GIVEN EXERCISE: Reproduce every line of the listing below without any changes.

-------- RECORDS --------

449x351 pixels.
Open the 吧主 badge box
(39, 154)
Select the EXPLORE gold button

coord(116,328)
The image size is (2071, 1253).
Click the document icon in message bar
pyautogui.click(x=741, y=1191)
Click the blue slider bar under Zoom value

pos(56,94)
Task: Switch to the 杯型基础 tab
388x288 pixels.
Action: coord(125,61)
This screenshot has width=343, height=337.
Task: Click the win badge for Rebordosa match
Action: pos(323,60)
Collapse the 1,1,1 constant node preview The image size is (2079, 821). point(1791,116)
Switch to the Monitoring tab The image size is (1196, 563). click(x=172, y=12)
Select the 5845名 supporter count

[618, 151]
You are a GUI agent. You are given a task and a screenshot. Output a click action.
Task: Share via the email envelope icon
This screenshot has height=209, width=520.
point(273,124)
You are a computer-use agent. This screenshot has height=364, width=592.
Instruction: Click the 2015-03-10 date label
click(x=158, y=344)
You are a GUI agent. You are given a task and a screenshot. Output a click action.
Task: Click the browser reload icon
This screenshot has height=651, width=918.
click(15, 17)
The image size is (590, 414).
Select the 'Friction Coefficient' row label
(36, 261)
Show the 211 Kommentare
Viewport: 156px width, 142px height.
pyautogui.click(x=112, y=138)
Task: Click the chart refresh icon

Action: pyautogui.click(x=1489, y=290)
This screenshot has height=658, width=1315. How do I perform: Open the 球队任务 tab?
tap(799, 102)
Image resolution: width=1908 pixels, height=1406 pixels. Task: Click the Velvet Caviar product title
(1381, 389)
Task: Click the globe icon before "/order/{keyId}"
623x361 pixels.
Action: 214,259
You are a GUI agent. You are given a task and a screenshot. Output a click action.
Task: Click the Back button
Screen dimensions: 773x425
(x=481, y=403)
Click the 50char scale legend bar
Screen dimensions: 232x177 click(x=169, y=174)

--------

ANSWER TO THE PROBLEM:
449x351 pixels.
Open the 吧主 badge box
(39, 154)
Select the EXPLORE gold button

coord(116,328)
The image size is (2071, 1253).
Click the document icon in message bar
pyautogui.click(x=741, y=1191)
Click the blue slider bar under Zoom value

pos(56,94)
Task: Switch to the 杯型基础 tab
388x288 pixels.
Action: coord(125,61)
This screenshot has width=343, height=337.
Task: Click the win badge for Rebordosa match
Action: pos(323,60)
Collapse the 1,1,1 constant node preview The image size is (2079, 821). point(1791,116)
Switch to the Monitoring tab The image size is (1196, 563). click(x=172, y=12)
Select the 5845名 supporter count

[618, 151]
You are a GUI agent. You are given a task and a screenshot. Output a click action.
Task: Share via the email envelope icon
This screenshot has height=209, width=520.
point(273,124)
You are a computer-use agent. This screenshot has height=364, width=592.
Instruction: Click the 2015-03-10 date label
click(x=158, y=344)
You are a GUI agent. You are given a task and a screenshot. Output a click action.
Task: Click the browser reload icon
This screenshot has height=651, width=918.
click(15, 17)
The image size is (590, 414).
Select the 'Friction Coefficient' row label
(36, 261)
Show the 211 Kommentare
Viewport: 156px width, 142px height.
pyautogui.click(x=112, y=138)
Task: Click the chart refresh icon

Action: pyautogui.click(x=1489, y=290)
This screenshot has height=658, width=1315. How do I perform: Open the 球队任务 tab?
tap(799, 102)
Image resolution: width=1908 pixels, height=1406 pixels. Task: Click the Velvet Caviar product title
(1381, 389)
Task: Click the globe icon before "/order/{keyId}"
623x361 pixels.
Action: 214,259
You are a GUI agent. You are given a task and a screenshot. Output a click action.
Task: Click the Back button
Screen dimensions: 773x425
(x=481, y=403)
Click the 50char scale legend bar
Screen dimensions: 232x177 click(x=169, y=174)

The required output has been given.